April 15, 2015
PATRICIA MCCOY JONES
APPEAL FROM THE BUNKIE CITY COURT PARISH OF AVOYELLES, NO. 2013-26 HONORABLE JAMES HOWARD MIXON, CITY COURT JUDGE
Dan B. McKay, Jr. Attorney at Law, COUNSEL FOR PLAINTIFF/APPELLANT: Roxann Robar
Cory P. Roy Brandon J. Scott Benjamin D. James Roy & Scott Law Offices, COUNSEL FOR DEFENDANT/ APPELLEE: Patricia McCoy Jones
Court composed of John D. Saunders, James T. Genovese, and Phyllis M. Keaty, Judges.
JOHN D. SAUNDERS, JUDGE
Plaintiff, Roxann Robar (hereafter "Robar"), appeals the judgment of the trial court in favor of Defendant, Patricia McCoy Jones (hereafter "Jones").
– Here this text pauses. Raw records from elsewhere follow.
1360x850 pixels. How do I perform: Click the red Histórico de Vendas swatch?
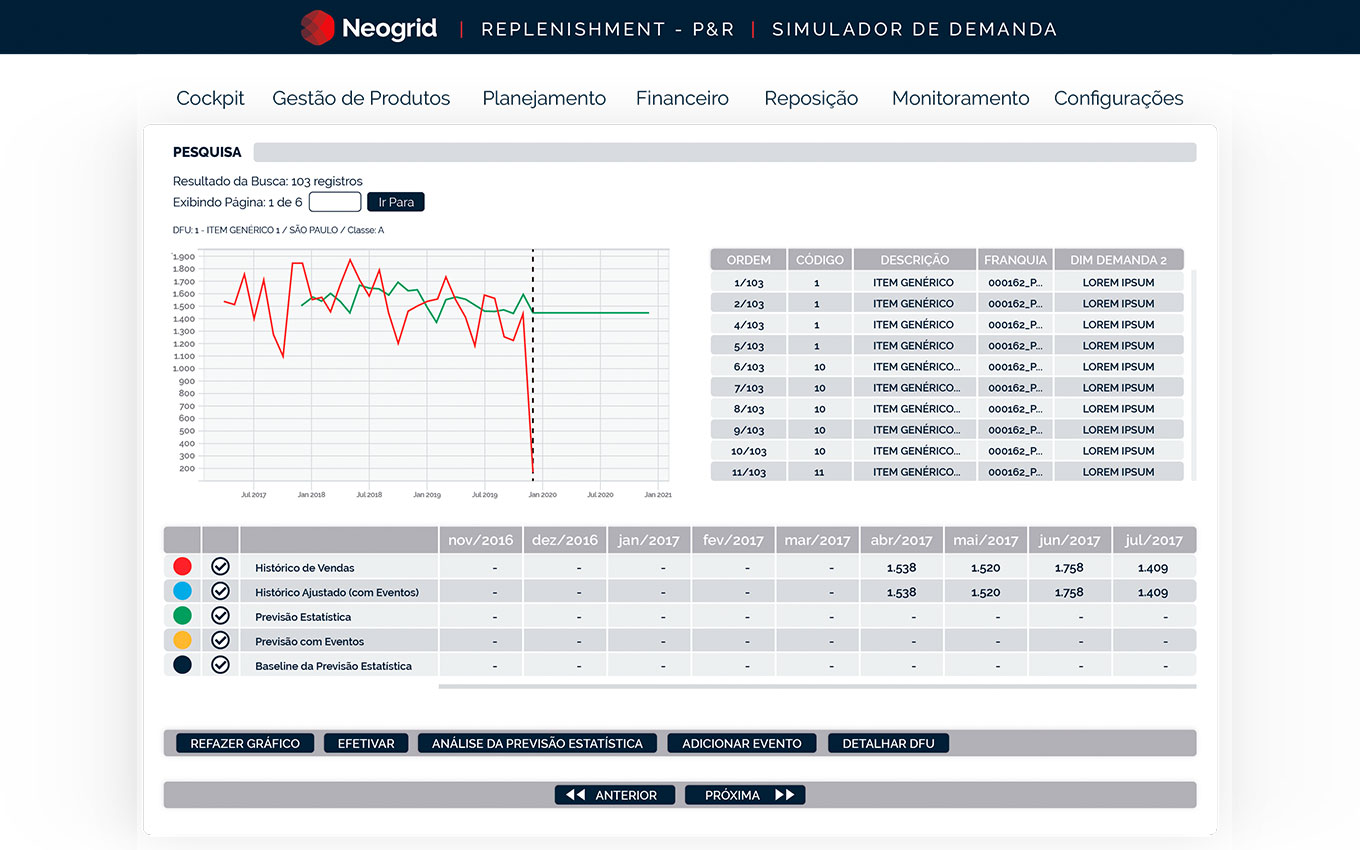coord(182,567)
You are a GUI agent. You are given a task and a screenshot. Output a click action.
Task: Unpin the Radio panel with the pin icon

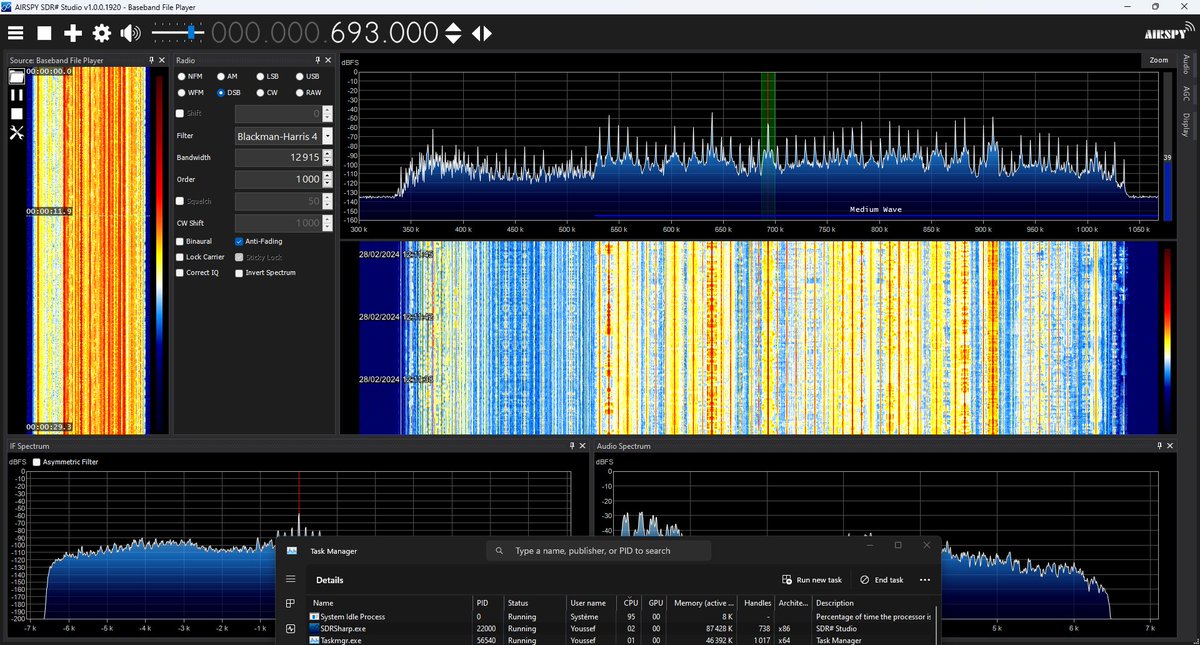pos(316,60)
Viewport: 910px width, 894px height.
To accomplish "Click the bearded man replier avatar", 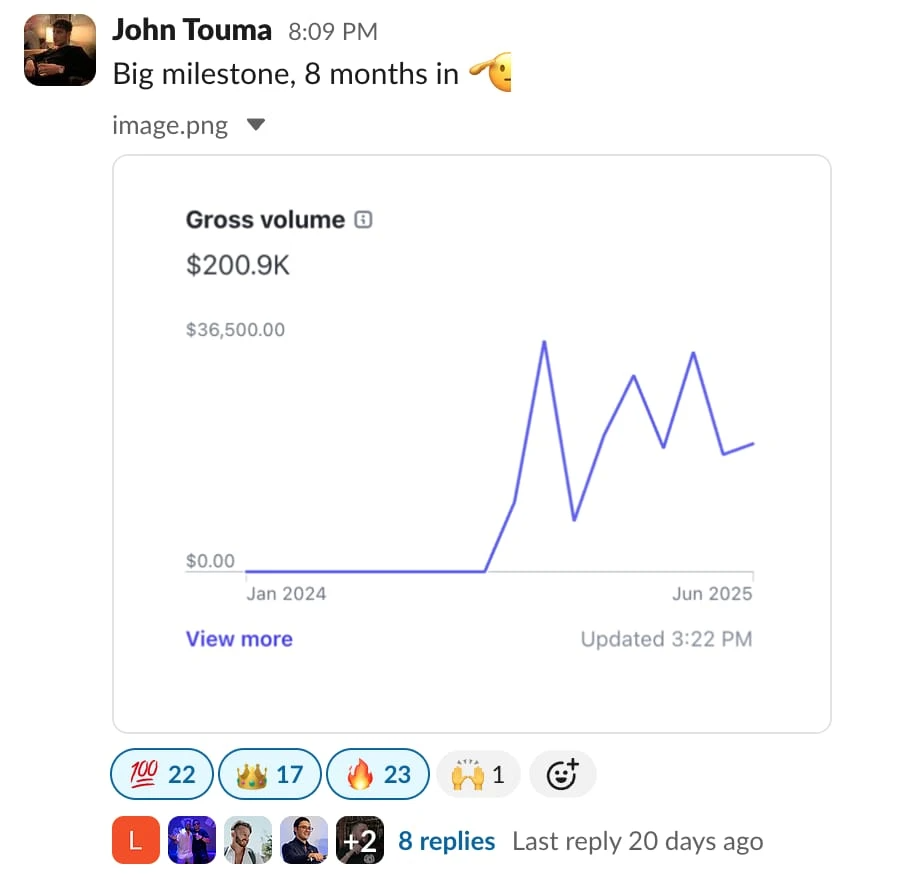I will pyautogui.click(x=248, y=841).
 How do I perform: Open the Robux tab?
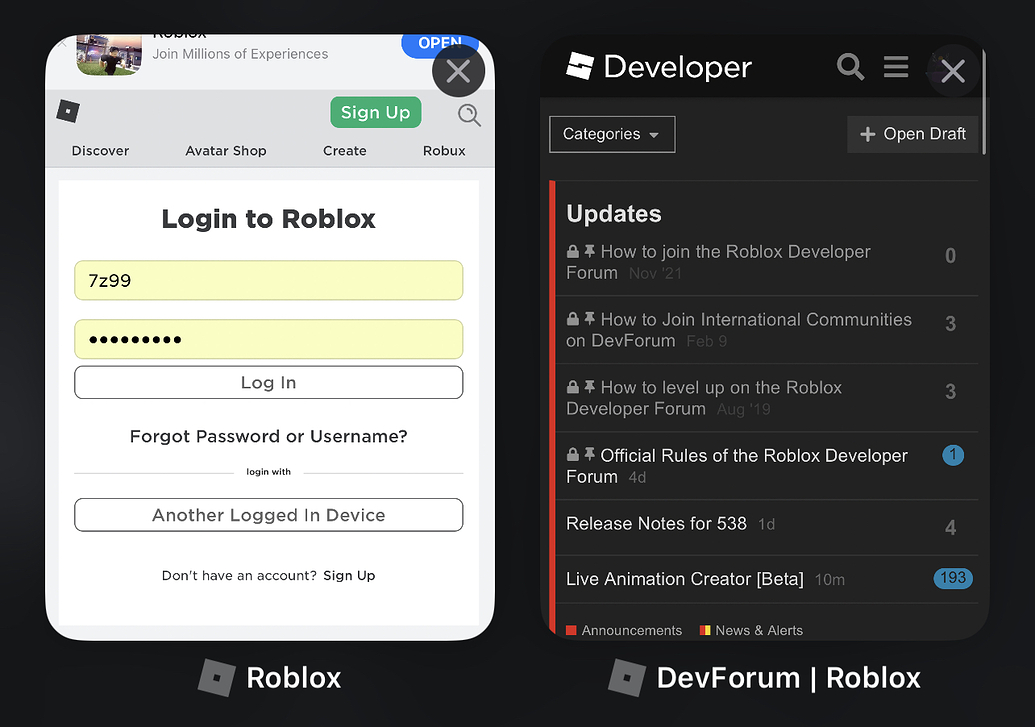(x=443, y=150)
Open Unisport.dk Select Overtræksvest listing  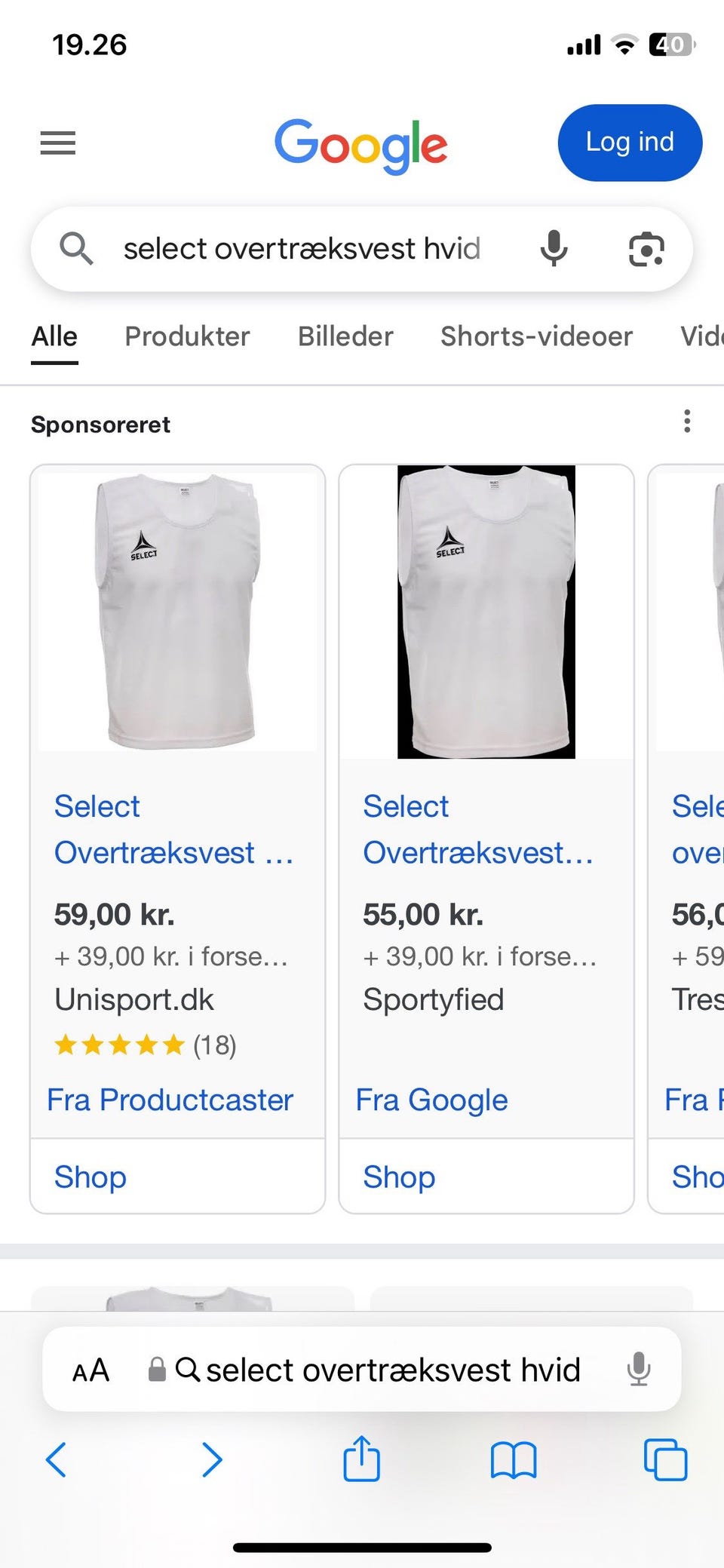coord(173,830)
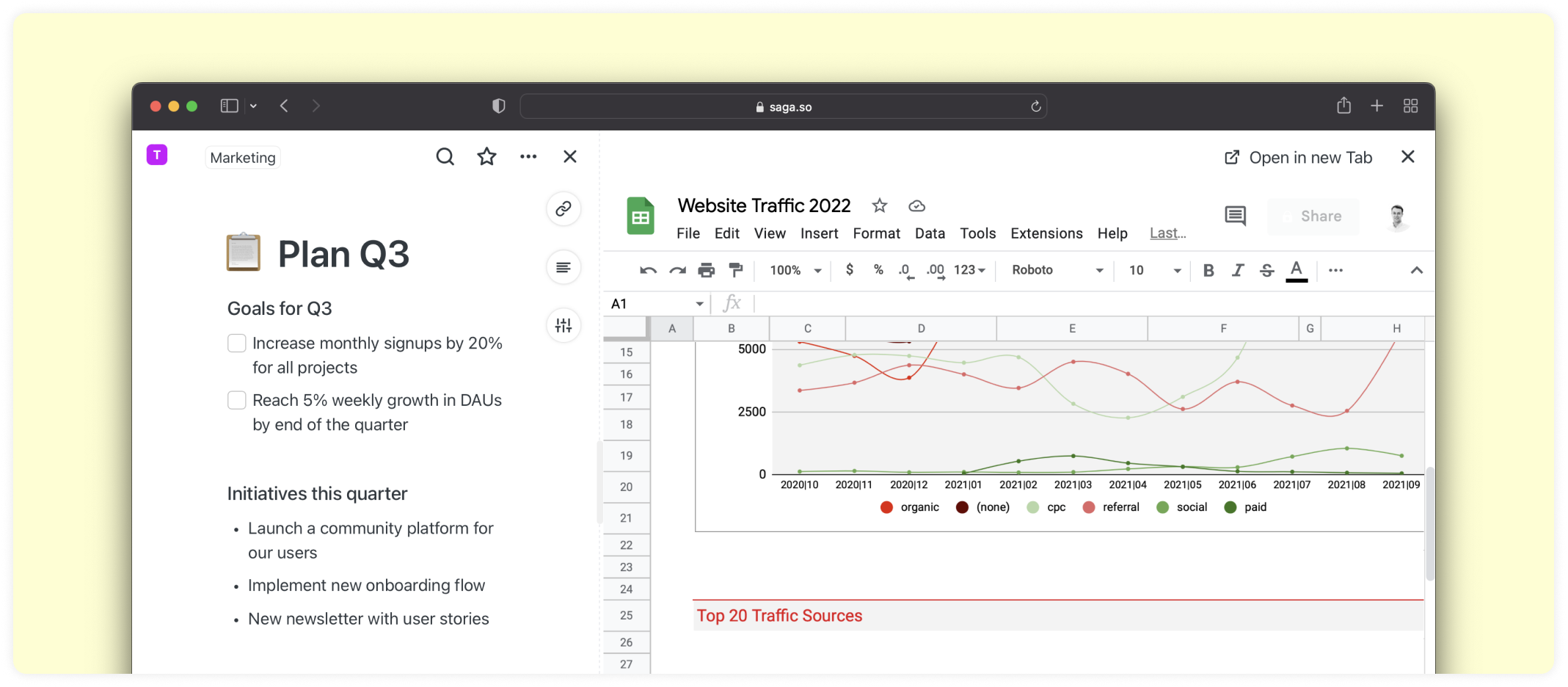
Task: Toggle bold formatting in Sheets
Action: pos(1208,270)
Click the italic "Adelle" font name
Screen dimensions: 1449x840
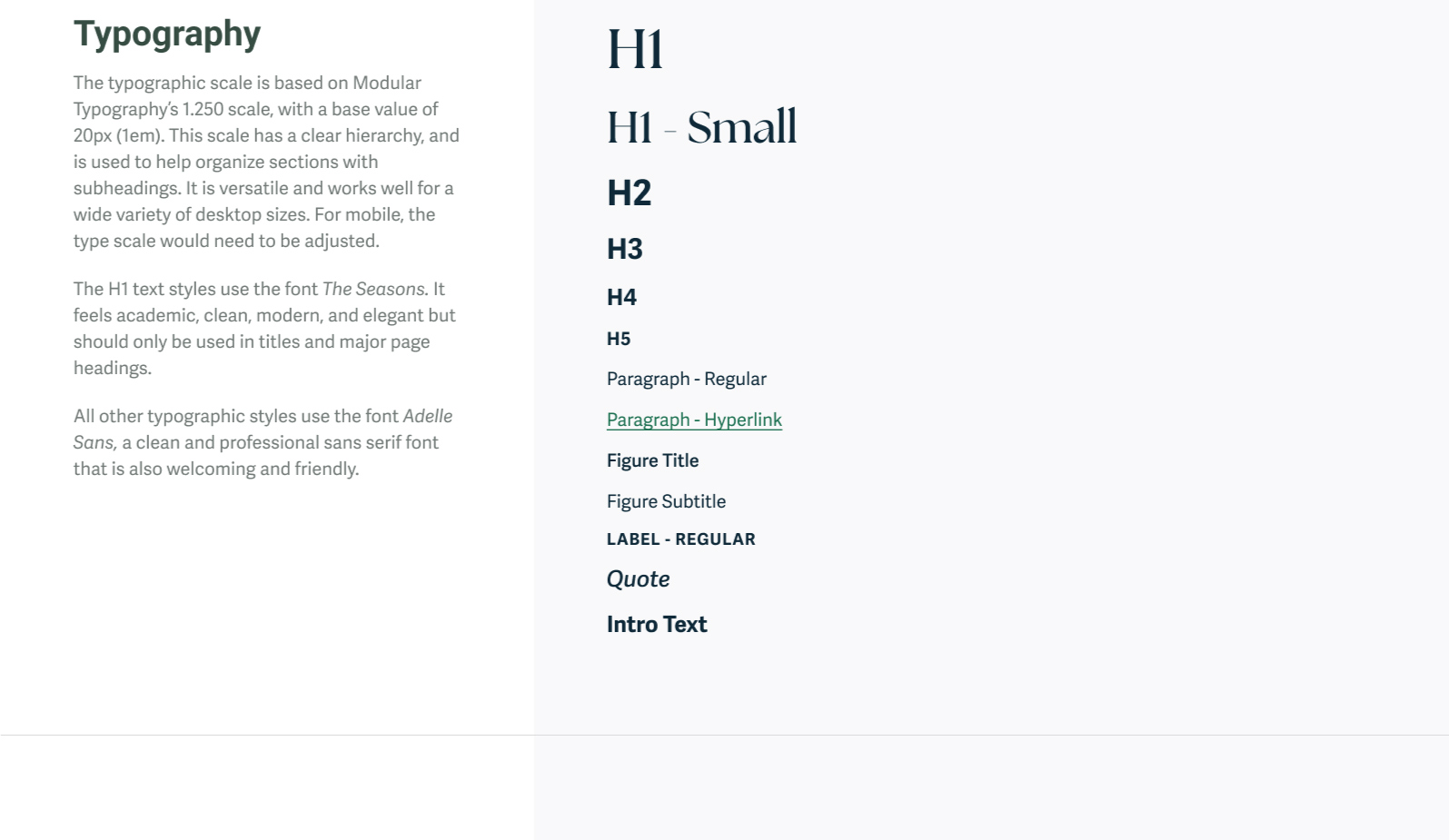427,416
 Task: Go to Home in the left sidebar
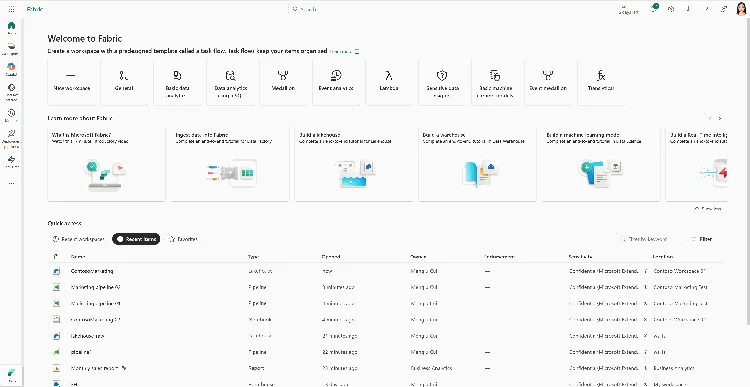(11, 28)
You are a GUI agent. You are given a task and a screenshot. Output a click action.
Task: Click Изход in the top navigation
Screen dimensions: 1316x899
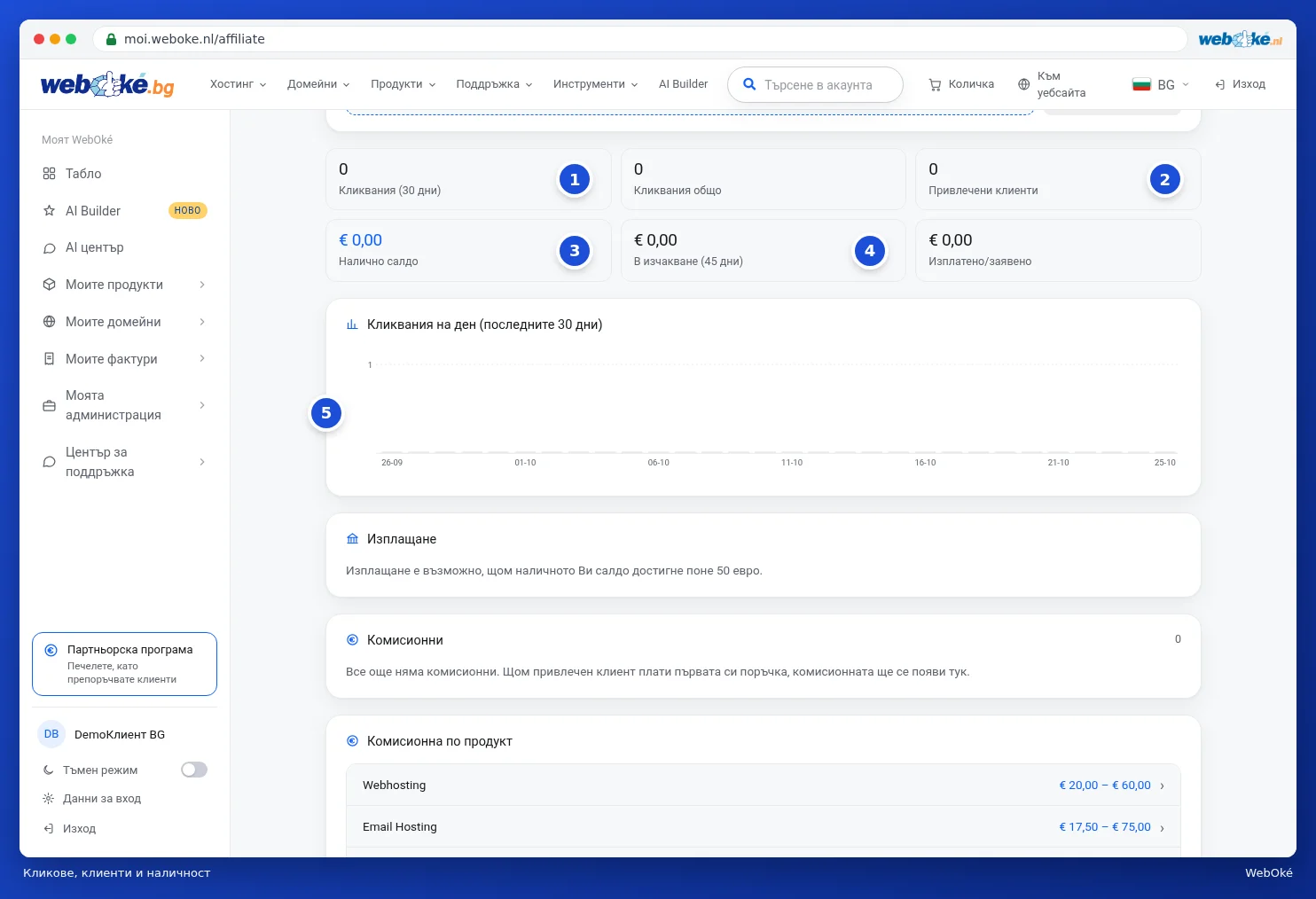(x=1240, y=84)
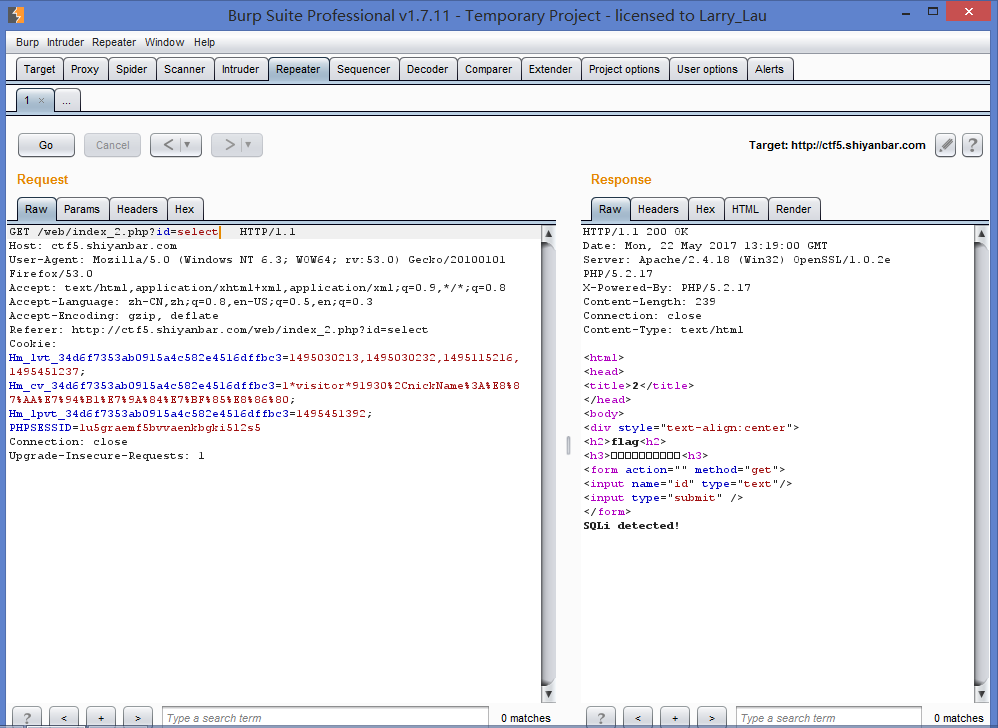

For the following reasons, we reverse the judgment of the trial court and render judgment in favor of Plaintiff.
FACTS AND PROCEDURAL HISTORY:
The facts giving rise to the instant appeal are not in dispute. Jones owned a building and business named La De Da Boutique. Robar and Jones orally agreed that Robar would purchase the building, together with the inventory within, for $35, 000. The parties did not execute a written contract. In connection with that oral agreement, Robar gave Jones a check dated December 5, 2012, for $5, 000, and requested that Jones hold the check. Jones then removed the "For Sale" sign from the property and informed a potential lessee that she would not be leasing the boutique. On December 10, 2012, Robar gave Jones permission to deposit the check. Subsequently, in late December 2012 or January 2013, Robar informed Jones that she did not wish to complete the sale and requested a return of the $5, 000. By certified mail dated March 14, 2013, Robar demanded return of the $5, 000. Jones did not return the $5, 000; Robar filed suit against Jones on April 18, 2013, for the return of the $5, 000.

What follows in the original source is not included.